Anne-Sophie Stamane
DépakineSanofi de nouveau condamné
Le tribunal de Nanterre a condamné le laboratoire Sanofi, fabricant du valproate de sodium (Dépakine, entre autres), à indemniser une enfant née handicapée à cause du médicament. Sa mère était sous traitement pendant la grossesse.
Nouvelle victoire pour les victimes du valproate de sodium (Dépakine…), cette molécule donnée aux épileptiques qui provoque fréquemment, chez les enfants exposés in utero, des malformations et des troubles autistiques : le tribunal de Nanterre a rendu une décision favorable à une famille, dont la fille, née en 2005, a déclaré des troubles de l’apprentissage et du comportement dès les premières années de sa vie. Les juges ont retenu le caractère défectueux du produit, et accordé à la jeune fille une indemnisation de 341 753 €. Ses parents et son frère ont également obtenu une compensation.

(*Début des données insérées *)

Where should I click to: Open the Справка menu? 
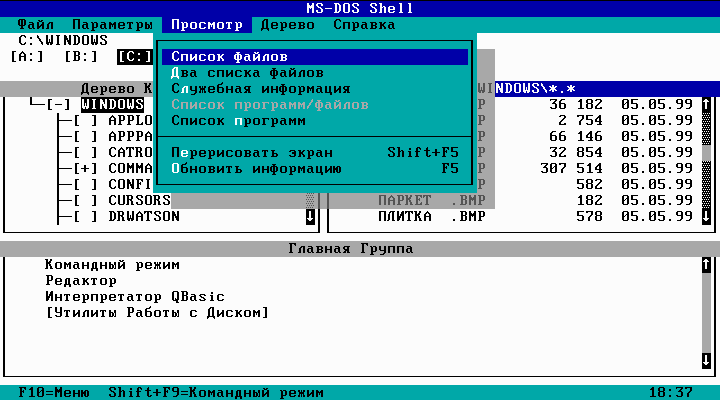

Le dossier n’est pas clos pour autant. D’une part, parce que Sanofi le fabricant du médicament, qui rejette systématiquement toute responsabilité aussi bien à l’amiable que devant les tribunaux, a annoncé son intention de faire appel. D’autre part, parce que l’évaluation du préjudice est fondée sur une expertise datant d’octobre 2016 : la situation de l'enfant, et notamment l’impact de son handicap sur sa scolarité, est considérée comme temporaire. Une nouvelle expertise sera nécessaire à sa majorité, l’année prochaine, et entraînera une révision de son préjudice.

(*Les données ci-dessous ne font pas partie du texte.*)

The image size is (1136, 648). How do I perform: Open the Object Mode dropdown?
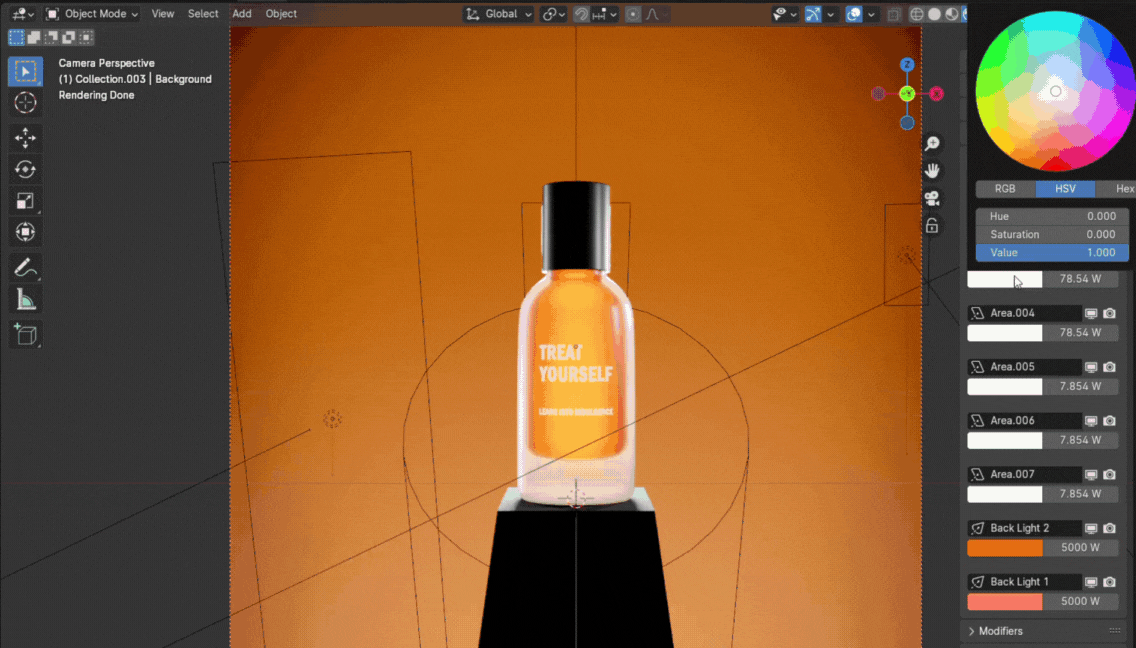(x=92, y=14)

« C’est une décision importante, souligne Charles Joseph-Oudin, avocat de la famille. Le tribunal a écarté l’exonération de responsabilité pour risque de développement mise en avant par Sanofi. En clair, à la date de consommation du produit, le fabricant ne pouvait pas ignorer, contrairement à ce qu’il prétend, les alertes sur la santé neurocognitive de l’enfant à naître et aurait dû en informer les patientes. » Le refus de l’autorité de régulation du médicament (l’Afssaps à l’époque) de modifier la notice à la demande du laboratoire n’est pas non plus de nature à le dédouaner de son obligation d’information, a estimé le juge. D’autant que les documents apportés en appui et la proposition de changement dans la formulation du risque n’étaient pas suffisants au regard de l’enjeu pour la santé de l’enfant à naître.
D'autres procès à venir
Moins satisfaisant pour les victimes, le tribunal a appliqué un taux de perte de chance de seulement 70 %, estimant que même informée, la mère n’aurait peut-être pas renoncé au traitement par valproate de sodium. Le tribunal qui a récemment jugé recevable l’action de groupe a placé le curseur bien au-dessus, à 95 %. Conséquence, le montant de l’indemnisation s’en trouve fortement réduit.
Le cas de cette famille n’est pas le seul à avoir, enfin, été examiné par la justice, 8 ans après le début de la procédure. Trois autres dossiers ont fait l’objet d’une audience au tribunal de Nanterre la semaine dernière, et cinq dossiers supplémentaires sont prévus pour début juillet, avec des décisions attendues à la fin de l’été. Si la molécule en cause est la même, chaque histoire présente des enjeux judiciaires différents, selon la date de naissance de l’enfant. Ainsi, pour un individu venu au monde à la fin des années 1980, les délais de prescription sont plus favorables car la loi en vigueur n’était pas la même qu’aujourd’hui. Mais la responsabilité de Sanofi est plus difficile à établir, car le risque était peu ou pas connu. À l’inverse, un dossier portant sur un enfant né au début des années 2000 connaît moins d’obstacles concernant la responsabilité du fabricant, la difficulté venant des délais de prescription ramenés à 10 ans depuis la transposition de la directive européenne sur la défectuosité des produits.